◆ **Records for the exercise**:
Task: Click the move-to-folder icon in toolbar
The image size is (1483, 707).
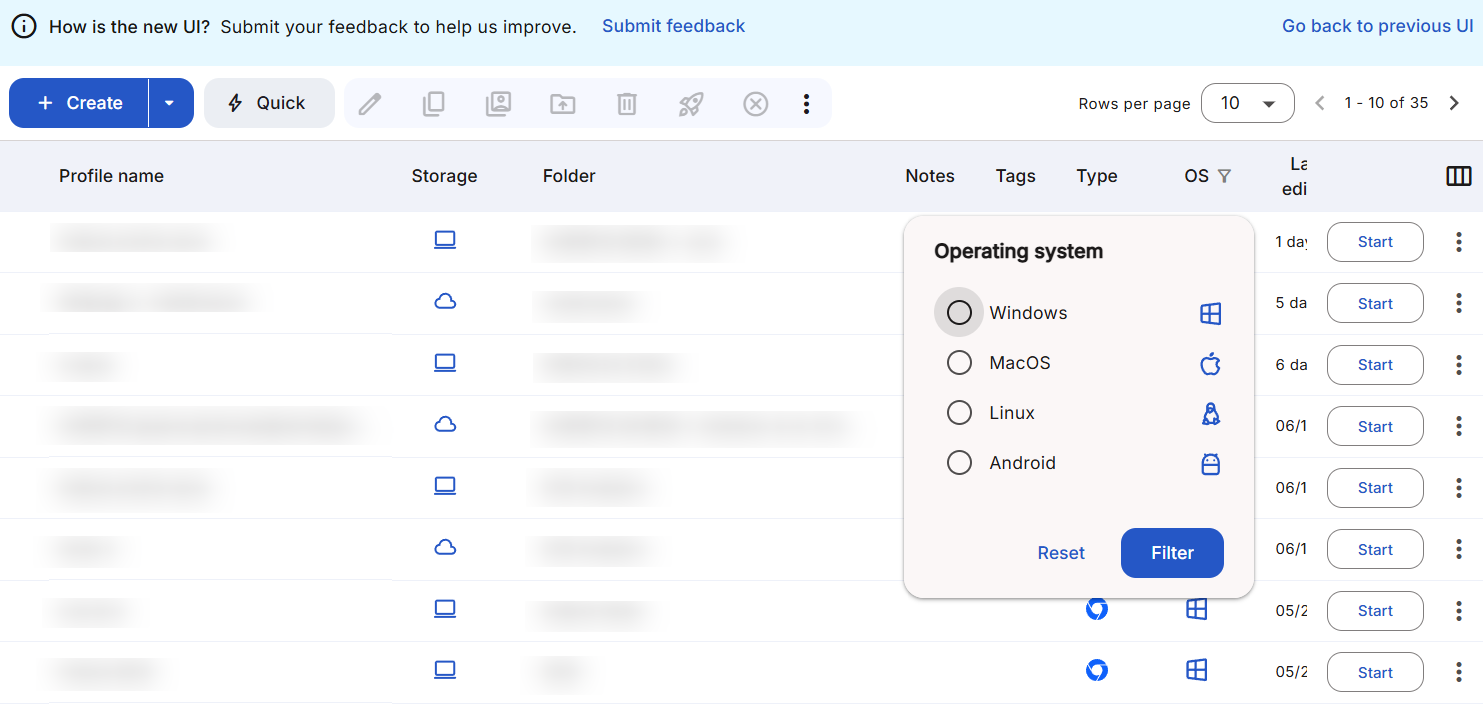Action: click(563, 104)
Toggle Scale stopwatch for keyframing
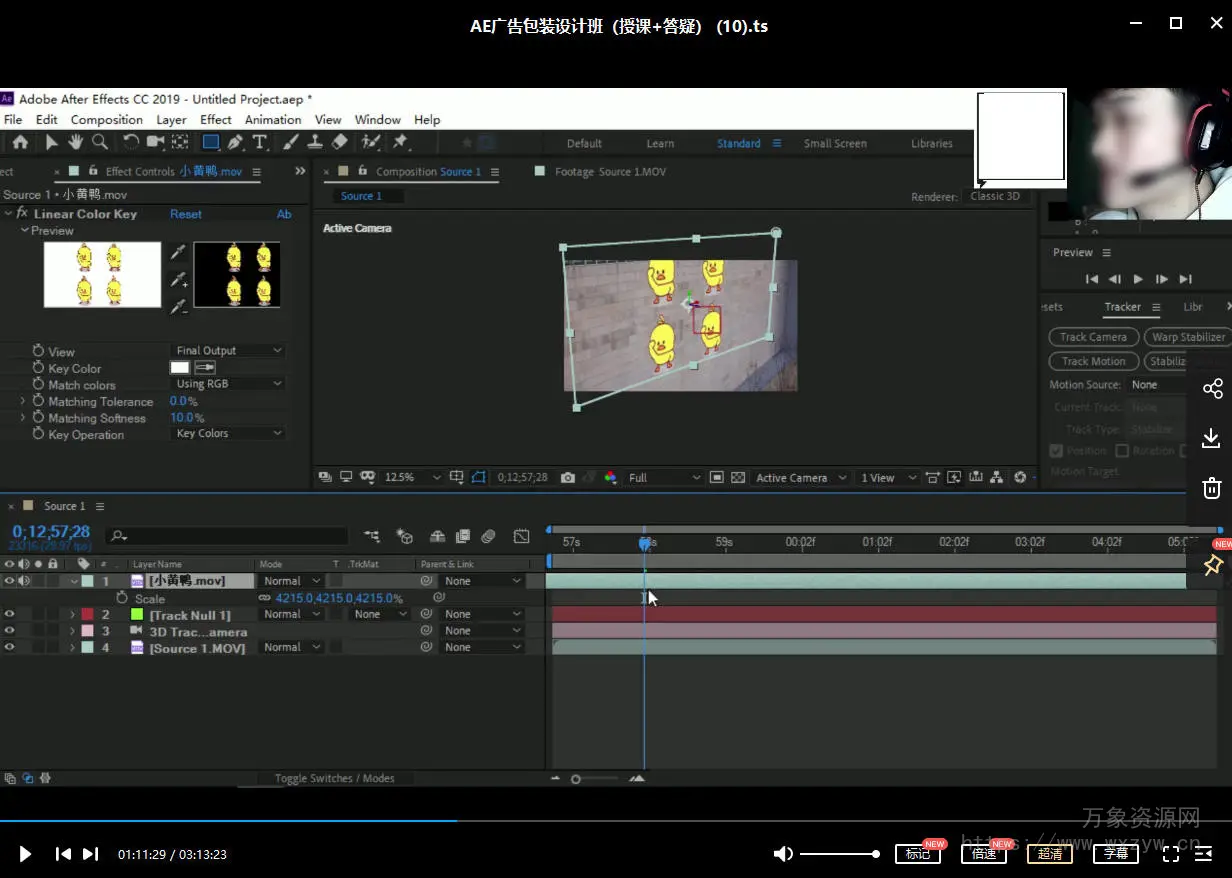1232x878 pixels. click(x=122, y=598)
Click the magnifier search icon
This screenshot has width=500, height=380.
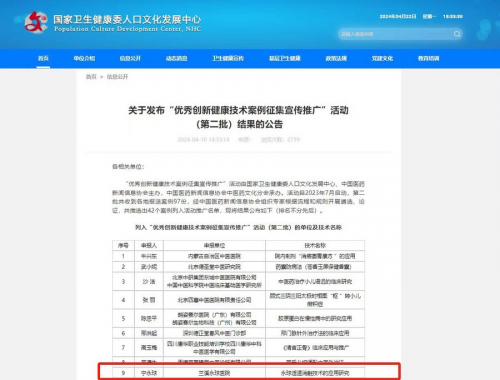pos(457,34)
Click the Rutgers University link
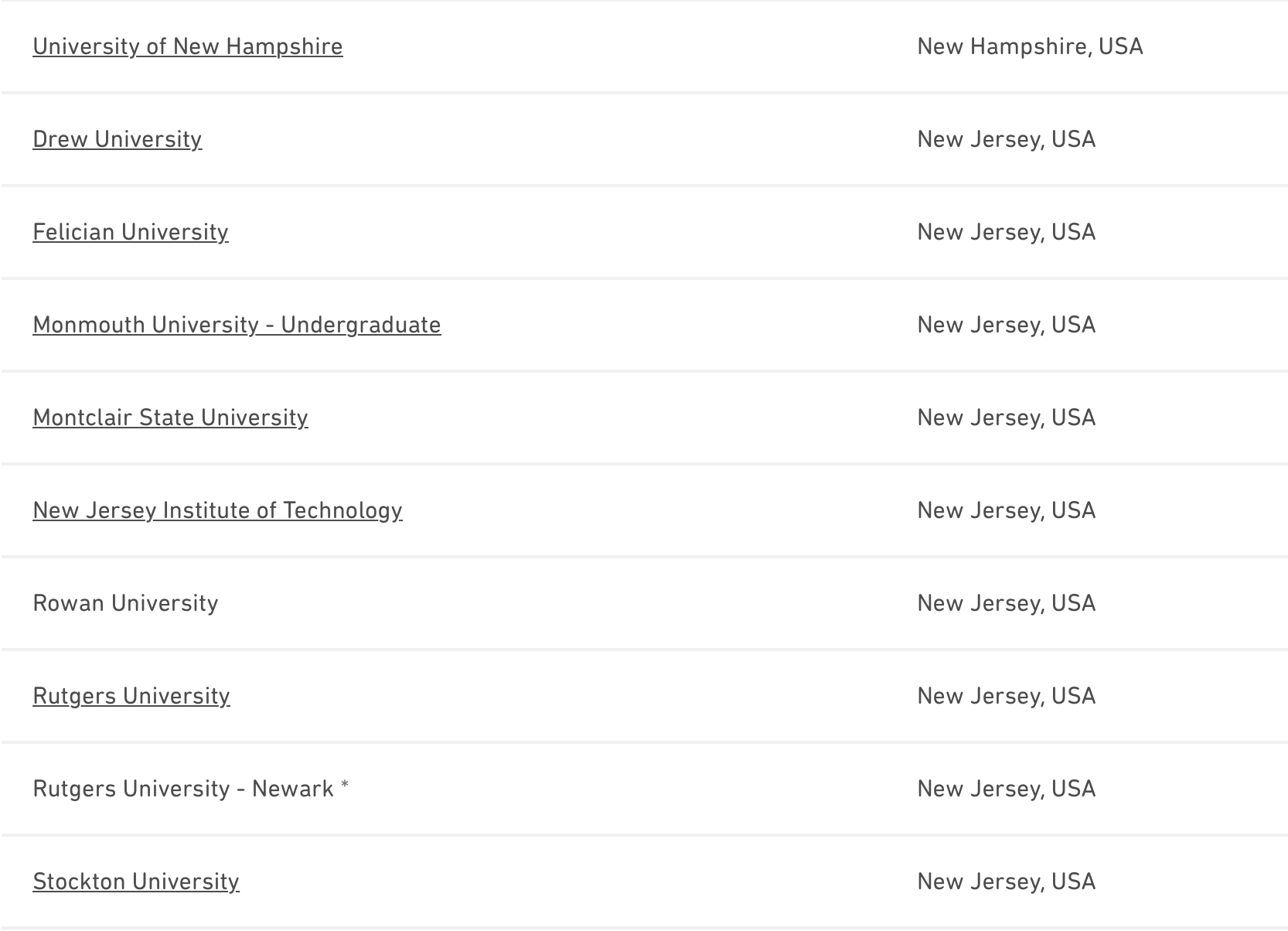The height and width of the screenshot is (931, 1288). 131,696
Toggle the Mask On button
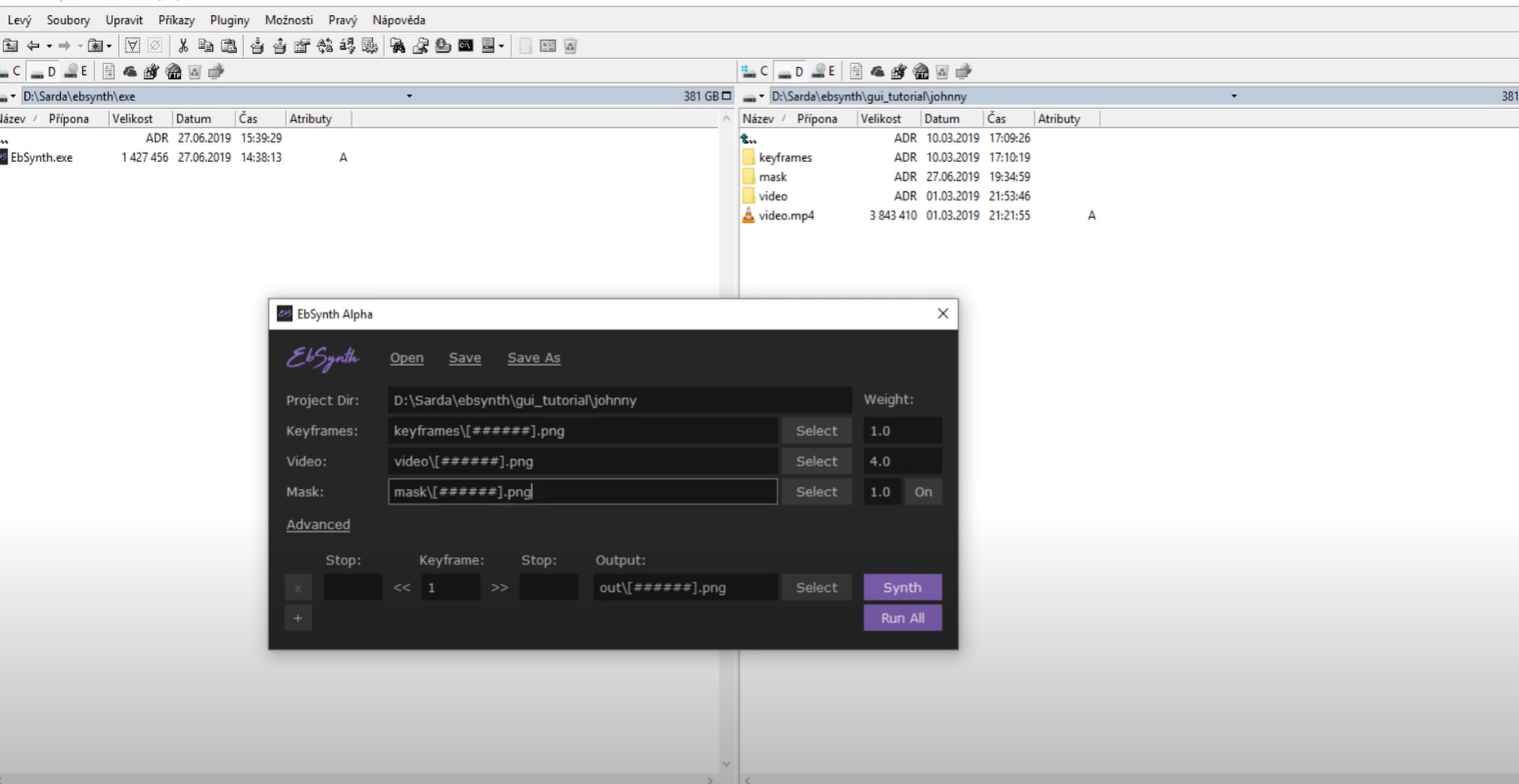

◆ **Exercise objective**: Retype all the material above word for word, line by line, and leave the pictures out.

◆ **Expected output**:
Task: Click the move-to-folder icon in toolbar
The image size is (1483, 707).
Action: click(563, 104)
Toggle Scale stopwatch for keyframing
1232x878 pixels. click(x=122, y=598)
Click the magnifier search icon
This screenshot has width=500, height=380.
pos(457,34)
Click the Rutgers University link
The height and width of the screenshot is (931, 1288). 131,696
Toggle the Mask On button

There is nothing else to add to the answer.